Дедушка никого строго не судил, тем более – людей, столкнувшихся с ужасами войны. В двадцать лет его самого отправили в Северную Африку; затем он воевал в Италии, во Франции, в Германии. После ранения в Арденнах[15] он снова вернулся в строй, как только армия союзников перешла Рейн. Я узнал об этом от матери, не от деда – тот никогда не рассказывал мне о войне. Уже переехав в Нью-Берн, я нашел его записи, «Пурпурное сердце»[16] и другие награды.
По словам мамы, построив дом, дедушка почти сразу занялся пчеловодством. В то время – прежде чем устроиться на лесопилку – он работал на местной ферме. Хозяин держал несколько ульев, но возиться с пчелами не любил, поэтому и нанял помощника. Для дедушки такая работа оказалась в новинку. Он взял в библиотеке книгу по теме, а остальному научился сам. Он считал, что пчелы – почти идеальные создания, и мог рассуждать о них бесконечно, лишь бы нашлись слушатели. Он обязательно поведал бы о пчелах врачам и медсестрам в Исли – просто не успел.
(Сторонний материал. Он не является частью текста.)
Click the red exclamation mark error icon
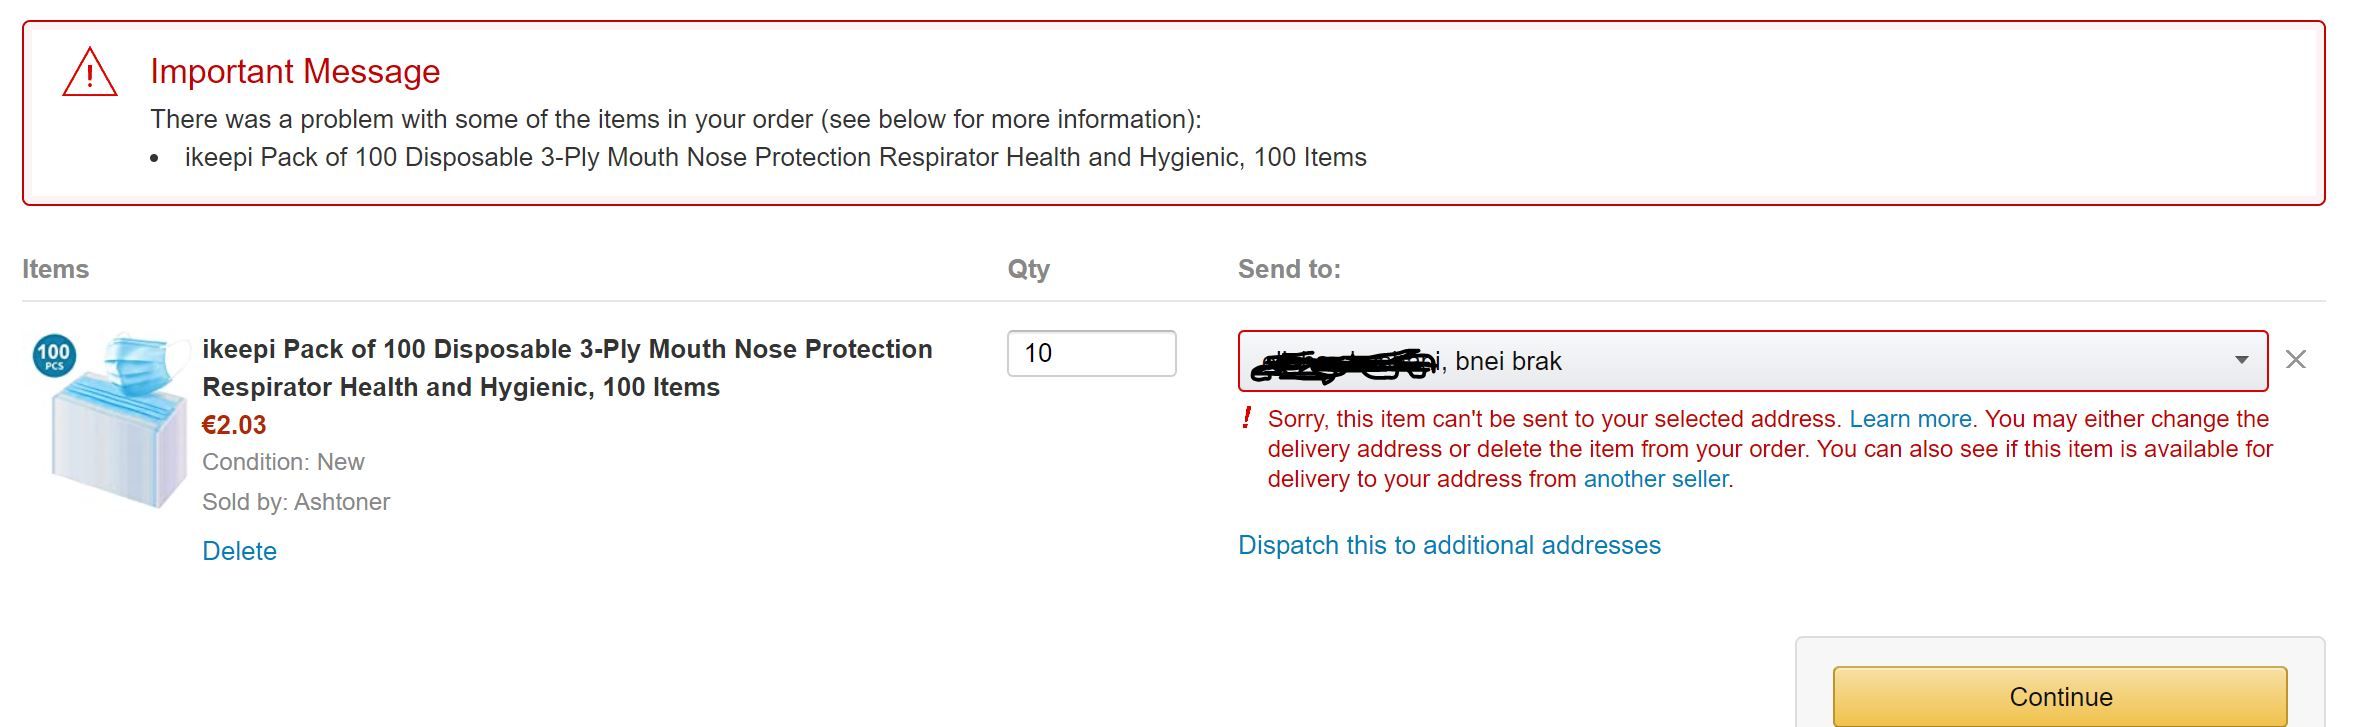2374x727 pixels. tap(1247, 418)
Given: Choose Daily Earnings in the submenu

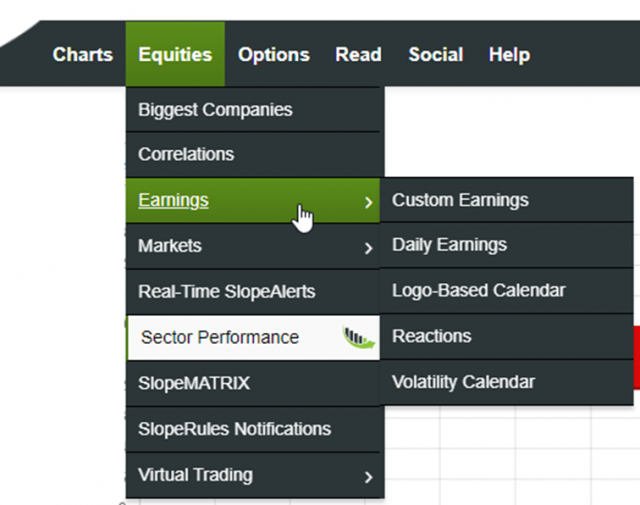Looking at the screenshot, I should pos(449,245).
Как только мне позвонили из больницы, я купил билет до Гринвилла[17] с пересадкой в Шарлотт[18]. У аэропорта я взял напрокат машину и помчался в больницу. Увы, путь занял у меня целых восемнадцать часов.
К тому времени дедушка уже три дня лежал в палате интенсивной терапии. Он с трудом вспомнил мое имя; после инсульта он какое-то время лежал без сознания, а очнувшись, почти не разговаривал. Правую половину его тела парализовало; да и левая едва двигалась. Взглянув на показания приборов и медкарту, я понял: жить дедушке оставалось недолго.